Quels matériaux de canalisation sont autorisés sous dallage?

Le DTU 60.11 encadre les matériaux admissibles selon la nature du fluide et les conditions de pose. Le PVC-U (chlorure de polyvinyle non plastifié) est le matériau le plus courant pour les évacuations EU et EP : léger, résistant à la corrosion, compatible avec les sables d’enrobage standard.
La fonte ductile reste incontournable pour les réseaux sous forte charge mécanique ou dans les zones soumises à des vibrations.
Le polyéthylène haute densité (PEHD) est autorisé pour les alimentations en eau froide et les réseaux d’assainissement, avec l’avantage d’être soudable et donc sans joint mécanique sur les linéaires enterrés.
Le grès vitrifié, moins courant, conserve ses partisans pour les eaux très chargées en graisses ou en acides. Chaque matériau doit porter le marquage NF ou CE adapté à son usage.
Quelles précautions prendre pour l’enrobage et la protection des canalisations sous dallage?
L’enrobage sableux est la première ligne de protection du réseau enterré. Le sable utilisé doit être propre, sans éléments fins argileux qui se rétractent à sec et créent des vides autour du tuyau. Une granulométrie 0/4 est généralement prescrite.
L’enrobage doit entourer le tuyau sur toute sa circonférence, sans laisser de zone non compactée.
En pratique, on pose le sable latéralement par couches de 15 cm, compactées manuellement pour ne pas déplacer le tuyau. La hauteur minimale au-dessus de la génératrice supérieure est de 10 cm avant tout remblai plus grossier.

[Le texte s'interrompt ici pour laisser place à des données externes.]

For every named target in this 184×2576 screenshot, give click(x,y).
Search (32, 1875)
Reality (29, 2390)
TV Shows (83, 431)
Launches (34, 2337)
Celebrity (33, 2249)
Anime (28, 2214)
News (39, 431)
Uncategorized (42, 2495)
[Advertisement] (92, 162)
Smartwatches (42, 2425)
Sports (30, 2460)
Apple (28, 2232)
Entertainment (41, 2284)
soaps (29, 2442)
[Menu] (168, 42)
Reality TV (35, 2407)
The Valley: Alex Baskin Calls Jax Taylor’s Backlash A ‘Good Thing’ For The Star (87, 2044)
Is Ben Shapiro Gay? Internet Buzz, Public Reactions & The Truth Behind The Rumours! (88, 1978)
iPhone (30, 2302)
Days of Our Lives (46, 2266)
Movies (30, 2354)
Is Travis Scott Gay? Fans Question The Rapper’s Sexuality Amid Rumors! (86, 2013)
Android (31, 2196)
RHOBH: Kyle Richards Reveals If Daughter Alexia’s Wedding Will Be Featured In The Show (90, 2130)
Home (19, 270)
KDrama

Dans les zones soumises à des charges lourdes – passage d’engins, stockage de palettes – une protection complémentaire par dalle béton armée ou plaque en béton peut être prescrite au-dessus du réseau. Cette prescription doit figurer dans les documents d’exécution.
Quelles sont les responsabilités et garanties en cas de non-respect du DTU canalisation sous dallage?

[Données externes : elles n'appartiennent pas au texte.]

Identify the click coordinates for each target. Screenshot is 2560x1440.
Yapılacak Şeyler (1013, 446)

Un réseau sous dallage non conforme au DTU expose l’entreprise à la responsabilité décennale, définie par l’article 1792 du Code civil. Dès lors qu’une fuite ou un affaissement rend l’ouvrage impropre à sa destination, la garantie s’applique pendant dix ans à compter de la réception.

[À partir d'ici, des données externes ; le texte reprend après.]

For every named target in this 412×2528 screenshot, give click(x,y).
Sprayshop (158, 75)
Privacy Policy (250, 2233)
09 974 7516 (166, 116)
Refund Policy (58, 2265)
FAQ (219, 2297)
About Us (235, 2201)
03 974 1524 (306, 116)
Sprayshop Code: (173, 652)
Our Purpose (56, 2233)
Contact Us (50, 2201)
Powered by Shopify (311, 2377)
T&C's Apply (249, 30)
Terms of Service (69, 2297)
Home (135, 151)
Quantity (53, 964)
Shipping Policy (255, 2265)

L’assurance dommages-ouvrage du maître d’ouvrage prend en charge les réparations dans un premier temps, puis se retourne contre l’entreprise responsable. La non-conformité au DTU constitue une présomption de faute quasi irréfutable devant l’expert judiciaire.
La meilleure protection reste la traçabilité : conserver les fiches techniques des matériaux posés, les procès-verbaux de tests d’étanchéité et les photos de chantier avant remblaiement.
Ces documents sont votre seule défense en cas de sinistre contesté des années après la réception.
Un réseau bien posé ne se voit pas une fois le dallage coulé. C’est exactement pour cette raison que les règles de l’art existent : ce qui est invisible doit être irréprochable.